Saved data entries:

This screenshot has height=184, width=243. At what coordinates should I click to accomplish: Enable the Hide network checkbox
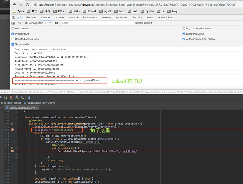[13, 28]
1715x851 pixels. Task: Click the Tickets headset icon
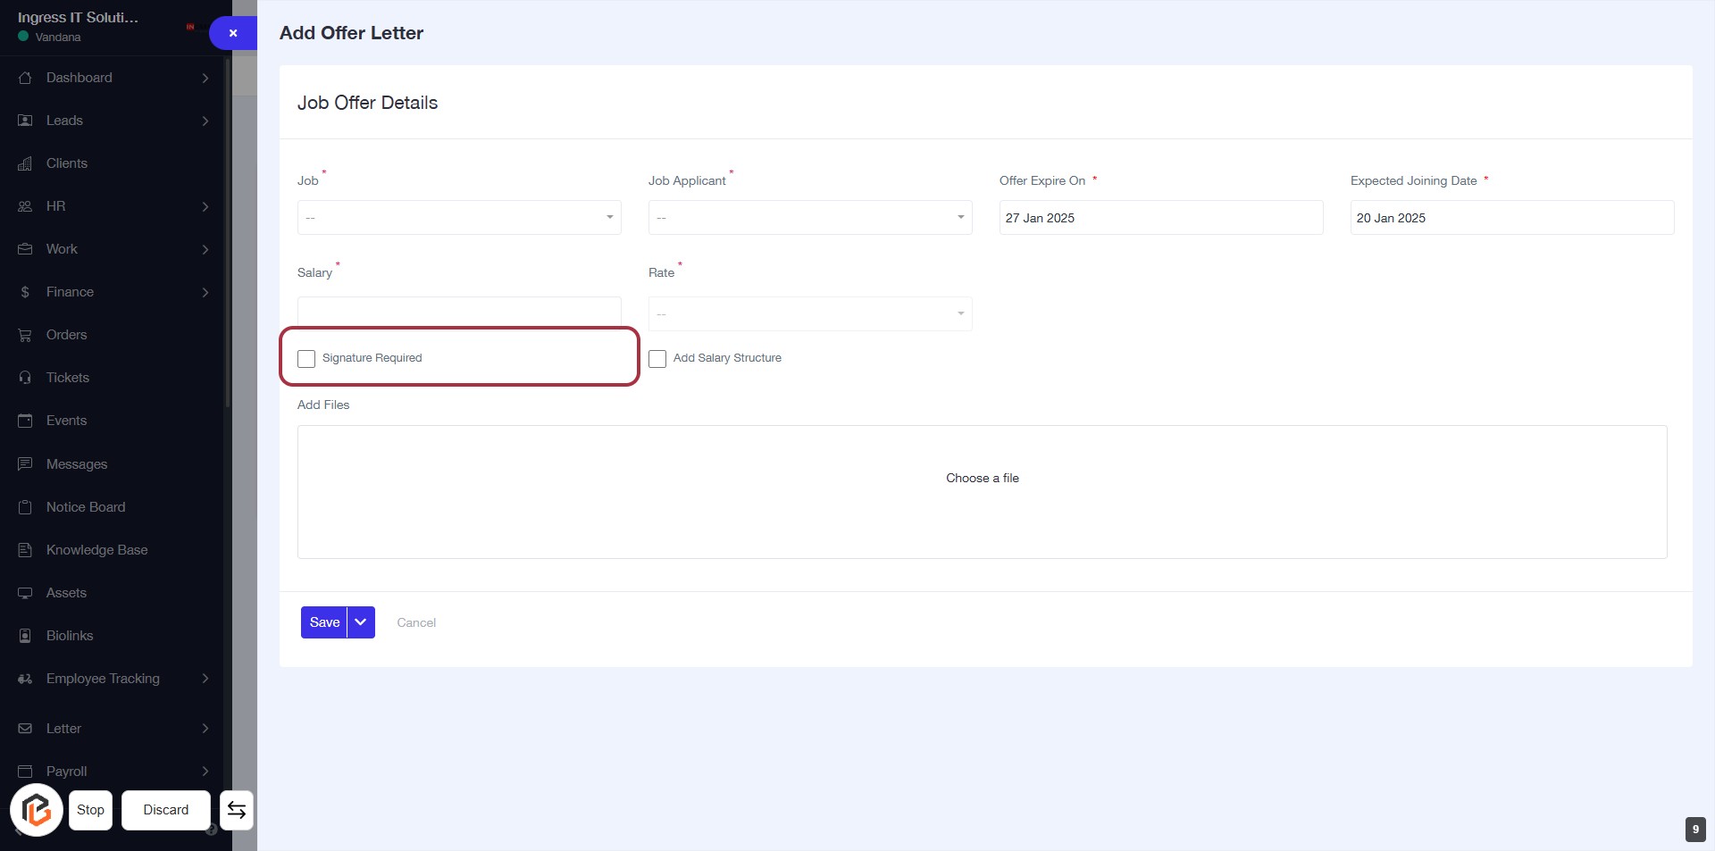click(25, 378)
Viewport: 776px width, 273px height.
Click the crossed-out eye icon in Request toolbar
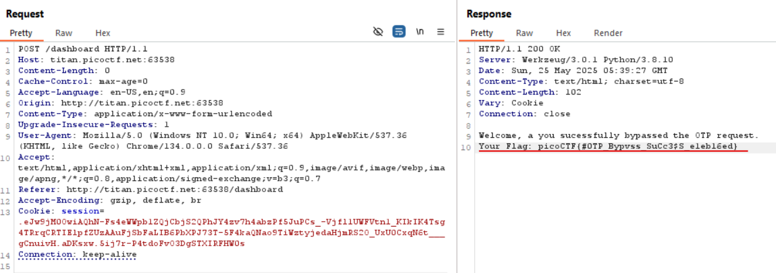coord(378,32)
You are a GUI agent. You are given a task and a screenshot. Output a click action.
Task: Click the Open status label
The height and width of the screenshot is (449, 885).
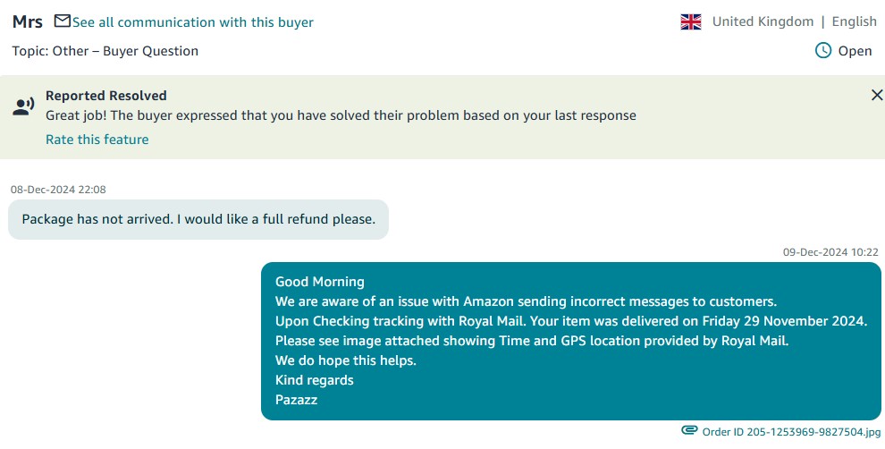pyautogui.click(x=855, y=51)
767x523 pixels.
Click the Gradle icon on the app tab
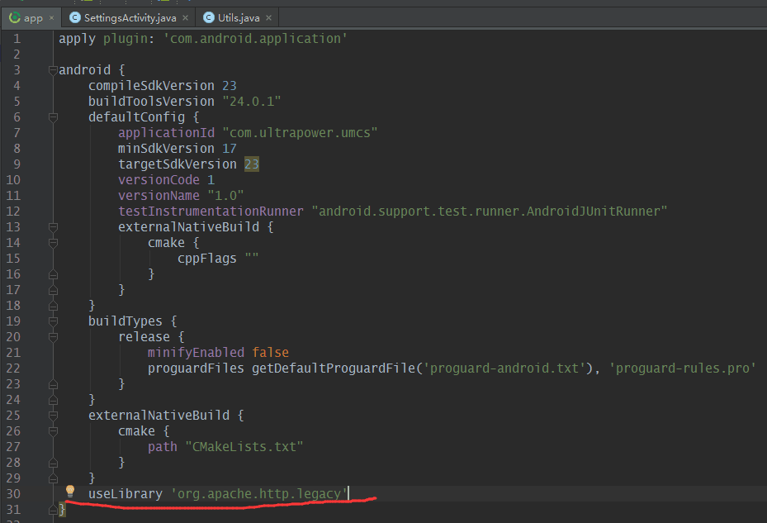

◆ WHAT TO WORK ON:
Produce an exact reprint of the entries, dropping the images.

◆ OUTPUT FOR THIS TASK:
This screenshot has height=184, width=243. At what coordinates should I click to accomplish: Enable the Hide network checkbox
[13, 28]
1715x851 pixels. Task: Click the Tickets headset icon
click(25, 378)
Viewport: 776px width, 273px height.
Click the crossed-out eye icon in Request toolbar
coord(378,32)
You are a GUI agent. You are given a task and a screenshot. Output a click action.
Task: Click the Open status label
The height and width of the screenshot is (449, 885).
pyautogui.click(x=855, y=51)
767x523 pixels.
Click the Gradle icon on the app tab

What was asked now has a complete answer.